▶ Data section:
* * *
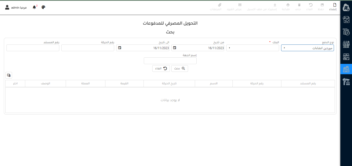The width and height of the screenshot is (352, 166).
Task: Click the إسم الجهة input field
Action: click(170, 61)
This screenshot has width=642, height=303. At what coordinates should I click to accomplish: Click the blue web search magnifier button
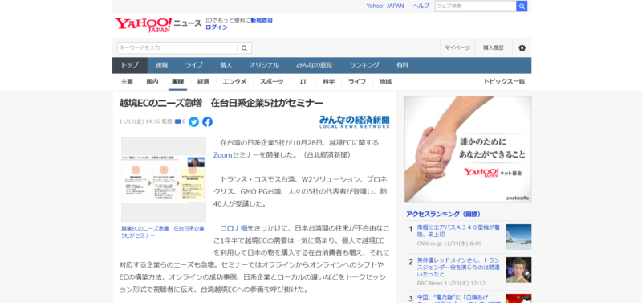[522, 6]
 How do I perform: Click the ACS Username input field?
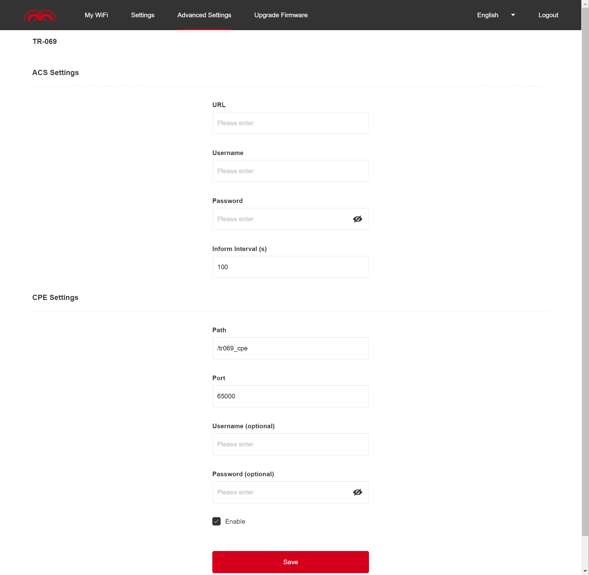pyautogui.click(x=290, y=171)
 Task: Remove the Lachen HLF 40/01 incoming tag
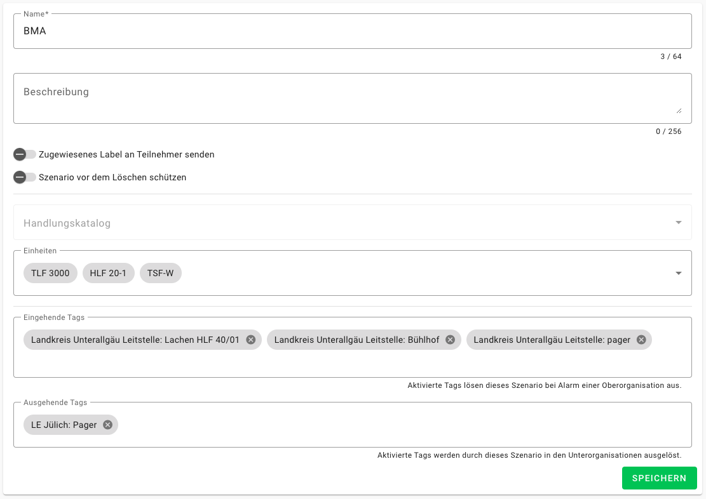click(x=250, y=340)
* * *
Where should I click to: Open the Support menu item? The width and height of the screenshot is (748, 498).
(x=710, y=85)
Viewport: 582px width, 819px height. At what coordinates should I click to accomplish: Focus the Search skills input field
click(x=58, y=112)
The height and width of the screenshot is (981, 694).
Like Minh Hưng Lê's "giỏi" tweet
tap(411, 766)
* * *
▶ The problem: Could you render the material as a JSON list of strings, one per line, starting at the line that contains "Viewport: 582px width, 819px" and stopping after the line that contains "tap(411, 766)", with blank lines omitted?

▶ Correct answer:
[
  "Viewport: 582px width, 819px height. At what coordinates should I click to accomplish: Focus the Search skills input field",
  "click(x=58, y=112)",
  "The height and width of the screenshot is (981, 694).",
  "Like Minh Hưng Lê's \"giỏi\" tweet",
  "tap(411, 766)"
]